Water/Wastewater
Is Wastewater Epidemiology Used for COVID-19?
Oct 31 2021
Wastewater-based epidemiology, or WBE, is a technique used to determine the levels of a specific bacteria, chemical or other substance in a local population. It is achieved by analysing samples taken from the sewage of the population in question and can be effective in quantifying the prevalence of infections, viruses and diseases, among other uses.
Although the practice has been favoured by the scientific community for decades, it has gained greater fame in recent times due to its increasingly important role in COVID-19 surveillance. Because those infected with the disease can shed fragments of its DNA into their faeces before they even experience symptoms, it can serve as an effective “leading indicator” of viral activity. Here are three specific applications of the “leading indicator” theory, as posited in an academic paper published earlier this year.
Early warning system
The first application of WBE to COVID-19 surveillance is as an early warning indication system. Since WBE does not rely on individuals coming forward for testing, it means that it can detect the presence of the virus prior to anyone contracting symptoms or submitting voluntarily to a somewhat invasive lateral flow or PCR test.
This non-discriminatory nature of WBE means that it is capable of monitoring a far greater segment of the population than individual testing allows.

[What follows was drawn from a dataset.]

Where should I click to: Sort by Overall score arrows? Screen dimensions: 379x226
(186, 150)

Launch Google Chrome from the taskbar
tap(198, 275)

Crucially, it also has a lead time of up to six days before symptoms manifest themselves, allowing the authorities to divert crucial resources to areas likely to become hotspots of infection, thus preventing further spread.
Quantification of ongoing activity
Another important use of WBE in determining COVID-19 infection rates is as a more holistic diagnosis tool. Rather than just relying on it to give advance warning of the disease’s movements, it can be used to track its activity over a larger portion of the population. Although this is not as accurate a portrayal as that delivered by individual diagnostics, it does offer several advantages.
For starters, a sizable proportion of coronavirus sufferers do not suffer symptoms. As such, they are less likely to seek out a test to determine whether or not they have contracted the disease, meaning an unknown proportion of cases are going undiagnosed. This proportion is augmented by those who are unable or unwilling to take a test. As such, WBE provides an alternative method of tracking COVID-19’s spread among a local populace.
Outbreak detection against background of ongoing activity
The third proposed application of WBE is something of a combination of the previous two. Especially pertinent in the light of large-scale events, it can be used to determine whether a one-off incident has a noticeable bearing on infection rates among the local population, prior to any spikes or bursts of activity being caught by individual testing.
For example, there are suggestions that the European Championships football tournament, which was held at venues in London and Glasgow (among several other locations), could be responsible for a rise in COVID-19 infections this summer. WBE can provide supplementary evidence for those kinds of scenarios, expanding our knowledge of the disease’s behaviour as we try to open up society, understand the environmental implications of coronavirus and return to a semblance of normality.